**LE TUE ISTRUZIONI**
Nel racconto di Ludmila, da "Ludmila lavora come" a "di mio marito.", sostituisci "Bologna" con "Torino" e riscrivi il passo così modificato.

**ESTRATTO DEL DOCUMENTO**
Ludmila lavora come assistente familiare a Bologna.

Sono cittadina ucraina ma sono moldava. Mio marito è nato in Ucraina e mia suocera è della Repubblica Autonoma Ciuvasija, che fa parte della Federazione Russa. Lui non ha avuto un padre, lei lo ha avuto così, non era sposata e io non lo so chi fosse il padre di mio marito.
Sono arrivata in Italia il 6 marzo 2004. Ho deciso di venire qui perché a casa ho una situazione economica tanto pesante. Mio marito non lavora da vent’anni. Mio figlio adesso ha venticinque anni, lavora e studia, quando sono partita già lavorava. Da noi è incominciato con la Perestroika, si sono chiuse le fabbriche e tanti posti di lavoro. Mio marito ha perso il lavoro. Lui ha fatto degli errori, poteva avere un lavoro ma ha sbagliato e allora ha perso il lavoro. Io sono rimasta in una condizione di povertà grande e per forza dovevo venire, e mi dispiace di essere venuta tardi. Avrei dovuto farlo prima ma non l’ho fatto per la povertà e la mancanza di informazioni. Tutto questo viaggio è costoso, per noi sono tanti soldi. Adesso gli ucraini per venire pagano 2500-3000 euro. A quei tempi io ne ho pagati 1300, e sono soldi grandi. Sono soldi che si danno alle persone che ti fanno attraversare le frontiere clandestinamente, ovvio, il trasporto non sarebbe così costoso. Quando sono partita avevo il passaporto e un Visto polacco, la Polonia non faceva ancora parte della comunità europea. Basta, non avevo altro, il bagaglio mi è rimasto in Polonia, così sono arrivata qui in Italia con il passaporto, il portafoglio e un sacchetto dove avevo un po’ di roba che mi avevano dato alla Croce Rossa a Berlino.

**DATI FORNITI**
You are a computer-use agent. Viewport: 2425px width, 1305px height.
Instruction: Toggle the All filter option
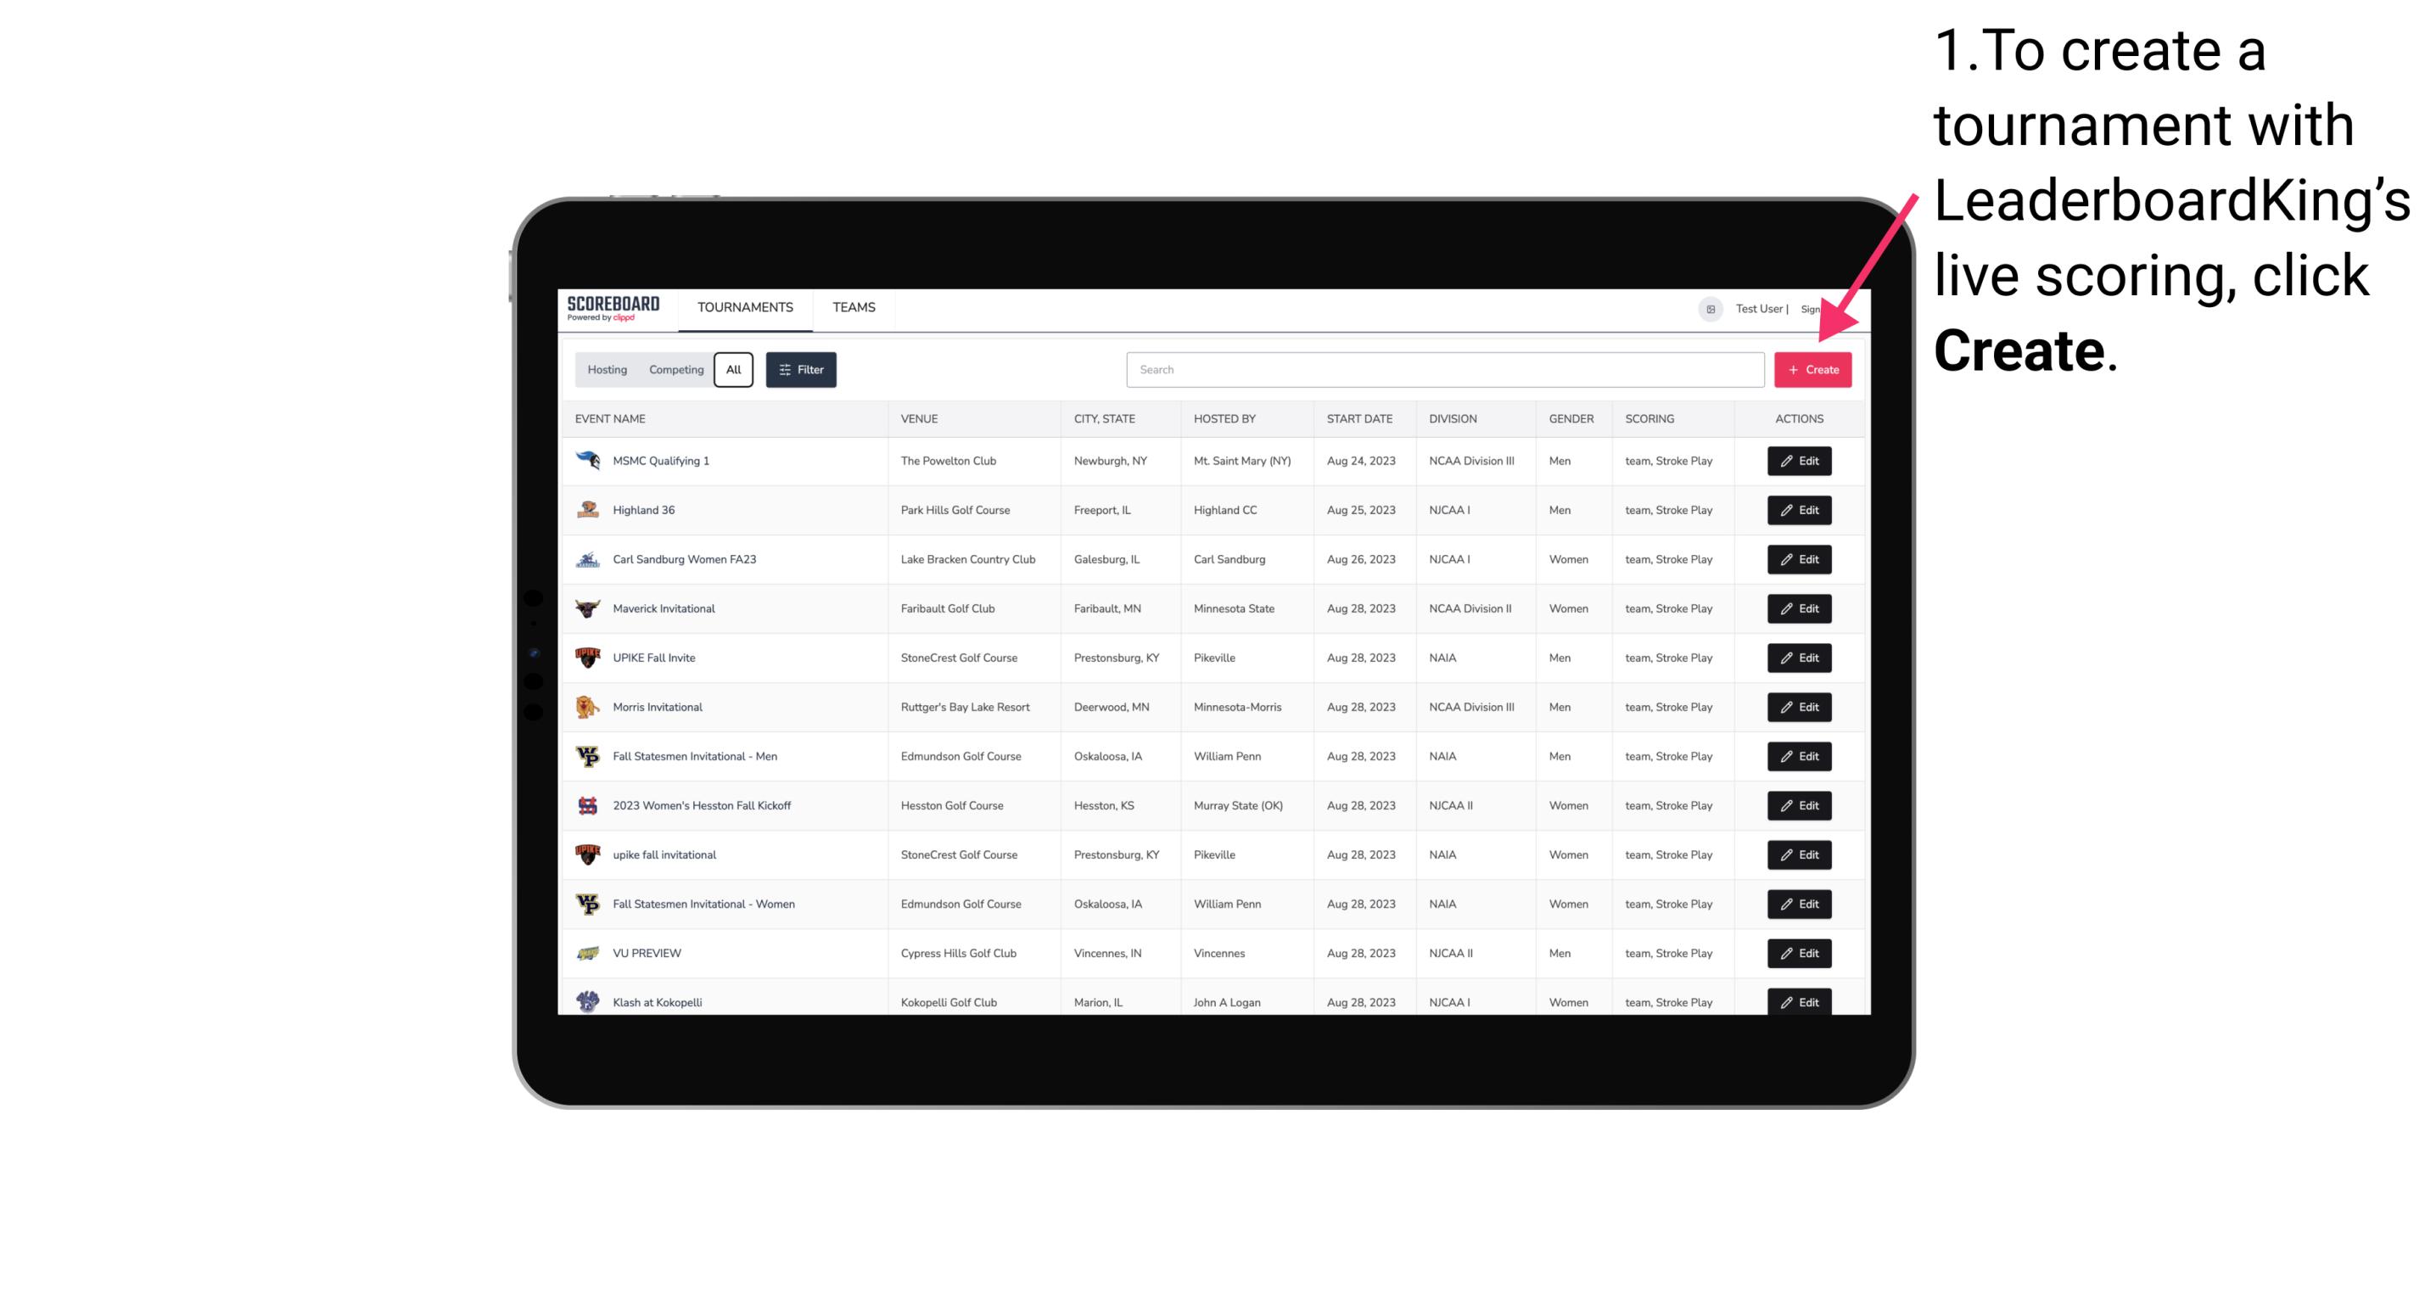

**RISPOSTA ESERCIZIO**
Ludmila lavora come assistente familiare a Torino.

Sono cittadina ucraina ma sono moldava. Mio marito è nato in Ucraina e mia suocera è della Repubblica Autonoma Ciuvasija, che fa parte della Federazione Russa. Lui non ha avuto un padre, lei lo ha avuto così, non era sposata e io non lo so chi fosse il padre di mio marito.